● **TASK TO CARRY OUT**
Transcribe, exactly and in full, every line from the one including "[Facebook] (398, 2541)" to the end of the listing.

##### PROVIDED INFORMATION

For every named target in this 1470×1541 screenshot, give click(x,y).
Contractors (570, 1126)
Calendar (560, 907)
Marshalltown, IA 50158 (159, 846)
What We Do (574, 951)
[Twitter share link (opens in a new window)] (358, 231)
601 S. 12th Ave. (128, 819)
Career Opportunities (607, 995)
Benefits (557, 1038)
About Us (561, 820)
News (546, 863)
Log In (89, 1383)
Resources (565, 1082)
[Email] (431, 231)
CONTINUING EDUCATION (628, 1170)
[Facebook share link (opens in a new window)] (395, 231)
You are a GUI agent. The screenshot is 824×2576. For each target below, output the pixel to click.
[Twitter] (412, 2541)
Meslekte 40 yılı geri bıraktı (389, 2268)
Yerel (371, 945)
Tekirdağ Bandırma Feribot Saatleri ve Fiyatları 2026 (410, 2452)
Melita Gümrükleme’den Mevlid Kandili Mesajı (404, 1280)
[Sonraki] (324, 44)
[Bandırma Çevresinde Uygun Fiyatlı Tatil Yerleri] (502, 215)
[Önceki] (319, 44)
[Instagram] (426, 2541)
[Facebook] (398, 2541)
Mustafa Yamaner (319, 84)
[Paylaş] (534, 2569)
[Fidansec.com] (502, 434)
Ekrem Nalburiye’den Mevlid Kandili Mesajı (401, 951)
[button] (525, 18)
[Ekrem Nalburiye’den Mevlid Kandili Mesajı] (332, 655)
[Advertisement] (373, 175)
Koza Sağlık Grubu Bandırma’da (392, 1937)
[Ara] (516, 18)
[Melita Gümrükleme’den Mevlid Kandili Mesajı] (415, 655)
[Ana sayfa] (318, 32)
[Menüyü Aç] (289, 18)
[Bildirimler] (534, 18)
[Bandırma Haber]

##########

● **TASK RESULT**
[Facebook] (398, 2541)
Mustafa Yamaner (319, 84)
[Paylaş] (534, 2569)
[Fidansec.com] (502, 434)
Ekrem Nalburiye’den Mevlid Kandili Mesajı (401, 951)
[button] (525, 18)
[Ekrem Nalburiye’den Mevlid Kandili Mesajı] (332, 655)
[Advertisement] (373, 175)
Koza Sağlık Grubu Bandırma’da (392, 1937)
[Ara] (516, 18)
[Melita Gümrükleme’den Mevlid Kandili Mesajı] (415, 655)
[Ana sayfa] (318, 32)
[Menüyü Aç] (289, 18)
[Bildirimler] (534, 18)
[Bandırma Haber]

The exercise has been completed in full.